#### Dataset records ####

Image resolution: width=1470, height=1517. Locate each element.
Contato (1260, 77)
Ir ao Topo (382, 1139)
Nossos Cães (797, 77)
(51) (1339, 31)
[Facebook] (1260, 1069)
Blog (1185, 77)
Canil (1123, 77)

####
#### Dataset records ####

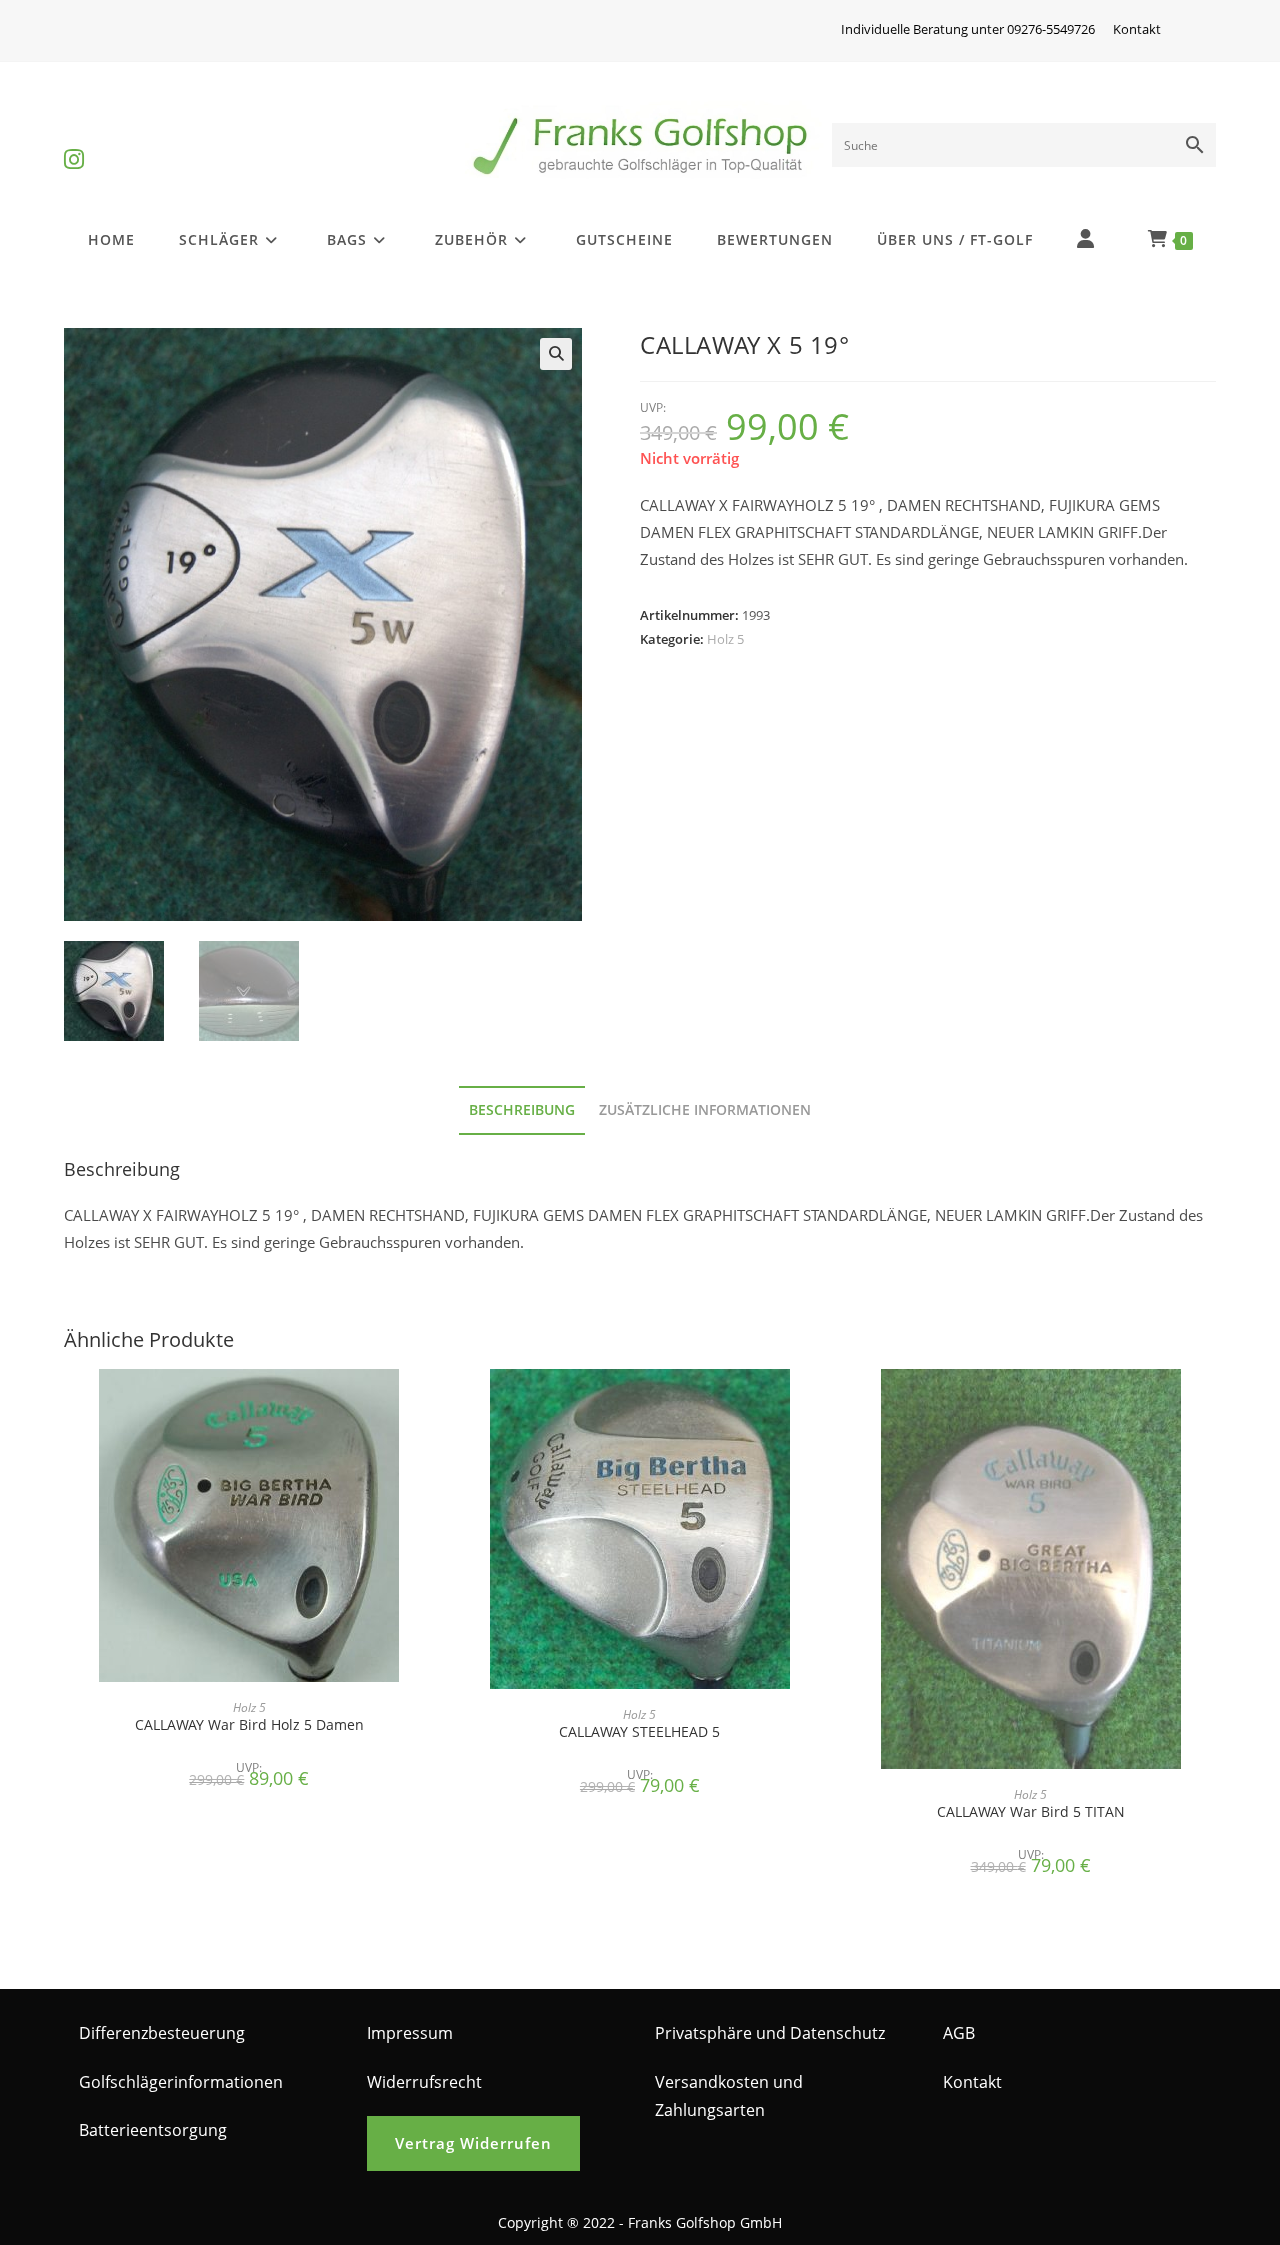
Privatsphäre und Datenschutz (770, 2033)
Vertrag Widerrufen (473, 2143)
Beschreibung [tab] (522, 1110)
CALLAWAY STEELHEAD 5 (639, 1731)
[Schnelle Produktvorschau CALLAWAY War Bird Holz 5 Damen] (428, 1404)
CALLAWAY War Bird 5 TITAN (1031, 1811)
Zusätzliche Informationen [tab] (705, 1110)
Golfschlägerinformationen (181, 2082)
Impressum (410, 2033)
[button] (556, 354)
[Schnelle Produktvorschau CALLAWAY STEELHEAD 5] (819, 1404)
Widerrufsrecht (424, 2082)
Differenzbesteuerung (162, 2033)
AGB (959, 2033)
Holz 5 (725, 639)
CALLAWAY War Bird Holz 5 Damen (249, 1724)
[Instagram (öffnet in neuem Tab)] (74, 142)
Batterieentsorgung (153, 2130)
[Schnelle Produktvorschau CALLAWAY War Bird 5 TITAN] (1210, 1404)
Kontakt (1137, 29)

####

What the task asks:
Beginning with the line that has "Privatsphäre und Datenschutz (770, 2033)" and ending with the line that has "CALLAWAY War Bird 5 TITAN (1031, 1811)", set down the lines above exactly and include no others.

Reply:
Privatsphäre und Datenschutz (770, 2033)
Vertrag Widerrufen (473, 2143)
Beschreibung [tab] (522, 1110)
CALLAWAY STEELHEAD 5 (639, 1731)
[Schnelle Produktvorschau CALLAWAY War Bird Holz 5 Damen] (428, 1404)
CALLAWAY War Bird 5 TITAN (1031, 1811)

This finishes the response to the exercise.